Given the word INTERMEDIATE. IT has 12 words out of which 6 are vowels, and 6 of them are consonants.

(i) the vowels always occupy even places?

i.e., There are 6 vowels, and there can occupy even places, i.e. position number 2, 4, 6, 8, 10, and 12.

A number of ways of arranging 6 vowels among 6 places = 6!/(2! x 3!)

(Since there are 2 repeating vowels I (twice) and E (thrice)).

A number of ways of arranging 6 consonants among 6 places = 6! / 2!

(Since there are 1 repeating consonant T repeating twice).

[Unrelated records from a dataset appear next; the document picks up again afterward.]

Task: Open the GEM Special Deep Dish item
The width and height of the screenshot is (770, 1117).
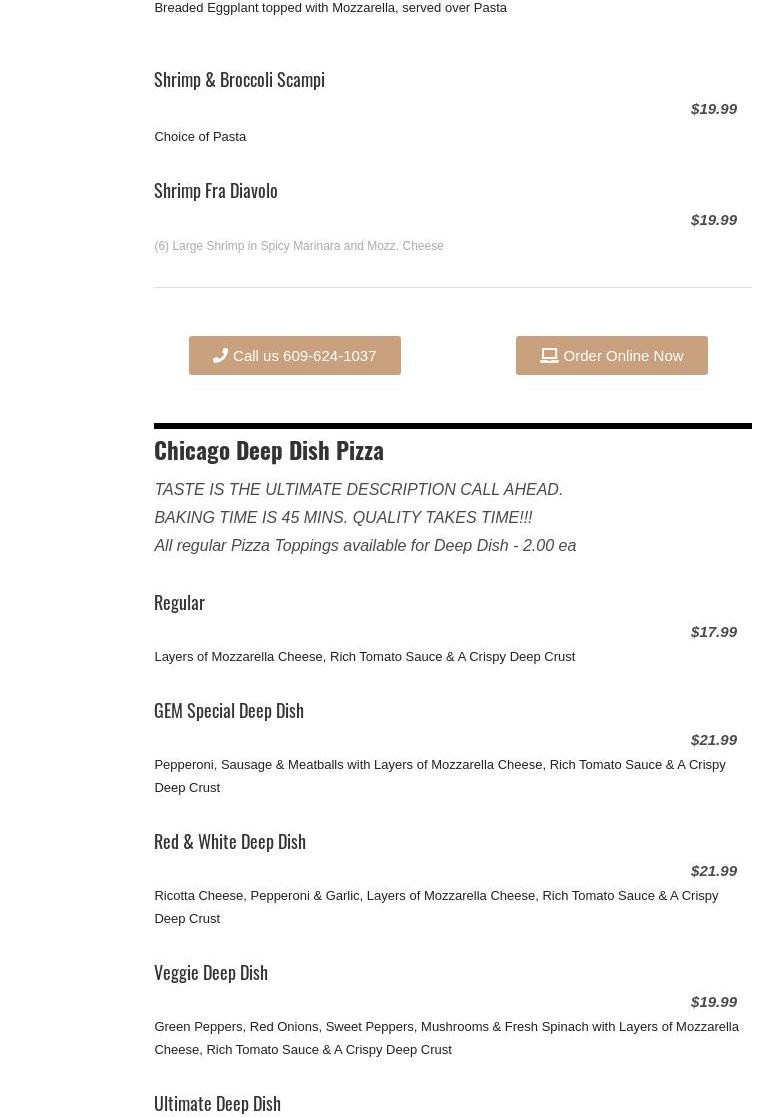Action: 229,711
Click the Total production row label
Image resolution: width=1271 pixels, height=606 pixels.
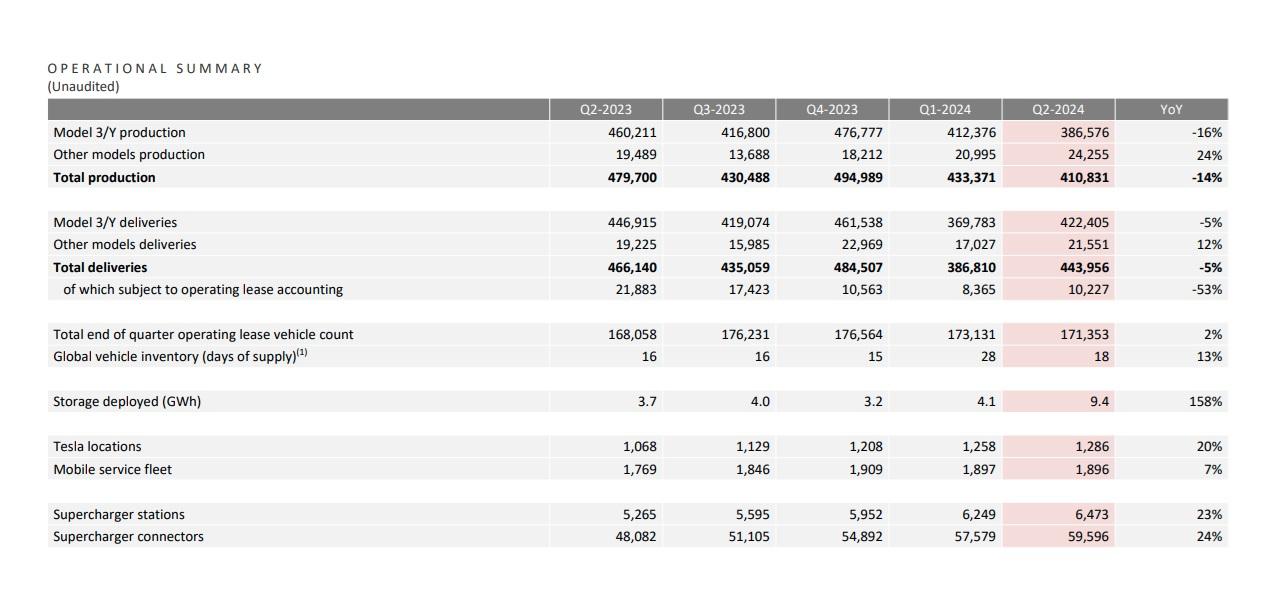pos(104,177)
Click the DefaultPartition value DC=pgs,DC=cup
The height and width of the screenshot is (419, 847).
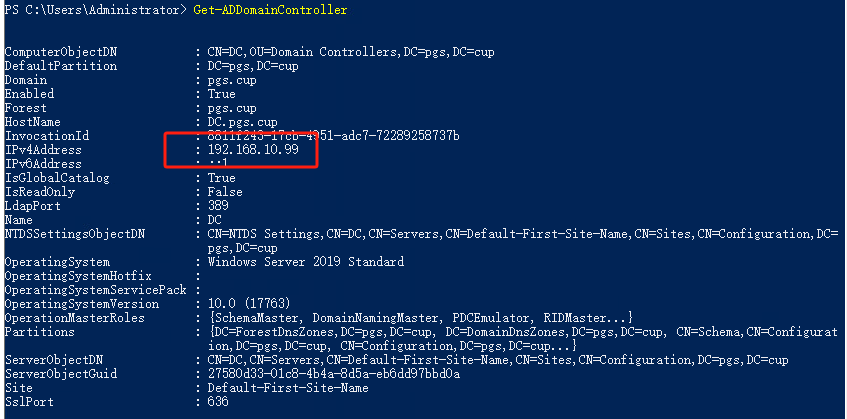click(253, 66)
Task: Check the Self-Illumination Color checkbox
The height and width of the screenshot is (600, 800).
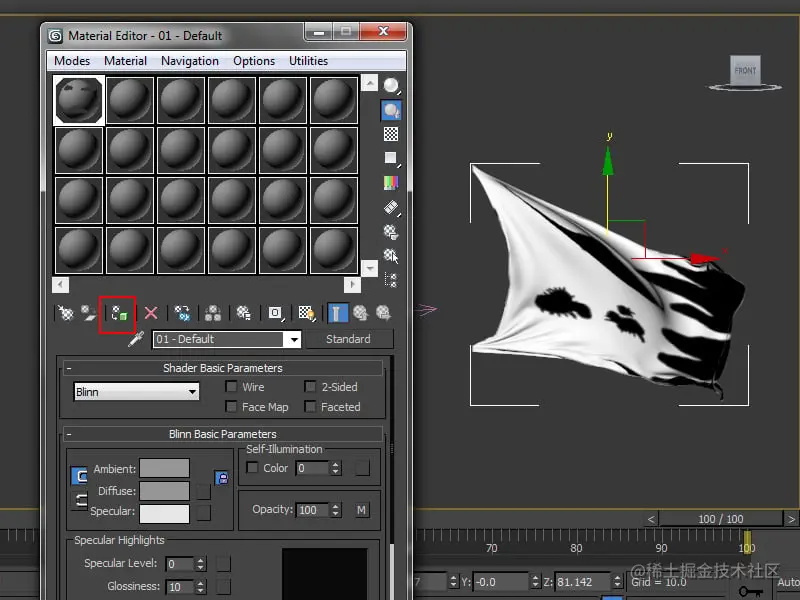Action: (253, 468)
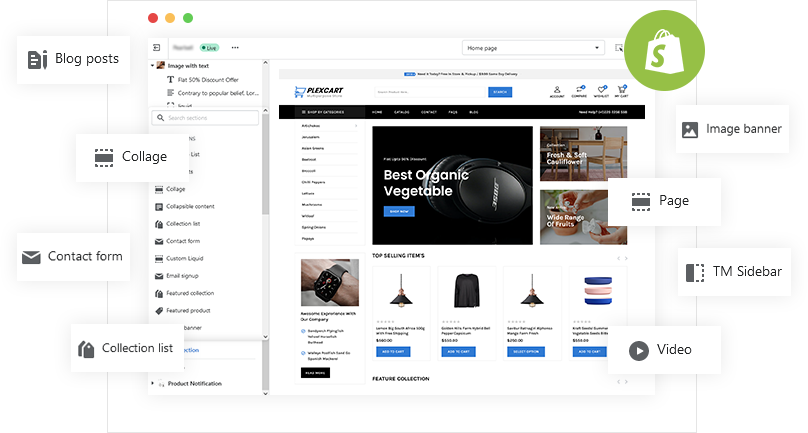The height and width of the screenshot is (433, 808).
Task: Click the Compare icon in store header
Action: tap(580, 91)
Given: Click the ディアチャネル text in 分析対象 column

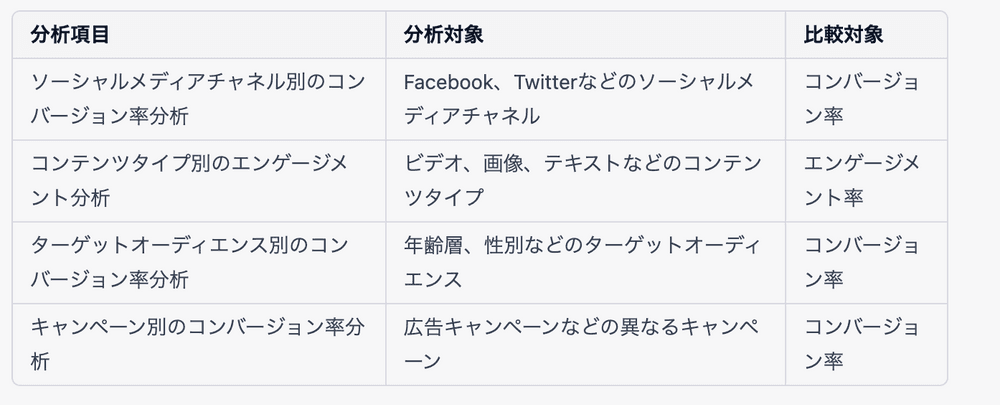Looking at the screenshot, I should coord(472,116).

Total number of ways of arranging vowels and consonants such that vowels can occupy only even positions

= 21600

Hence, a number of ways of arranging INTERMEDIATE’s letters such that vowels can occupy only even positions is equals to 21600.

(ii) The relative order of vowels and consonants does not alter?

A number of ways of arranging vowels = 6! / (2! x 3!)

A number of ways of arranging consonants = 6! / 2!

Total number of ways of arranging the letter of word INTERMEDIATE such that the relative order of vowels and consonants does not alter

= 21600

Hence, a total number of ways of arranging the letters of the word INTERMEDIATE such that the relative orders of vowels and consonants do not change is 21600.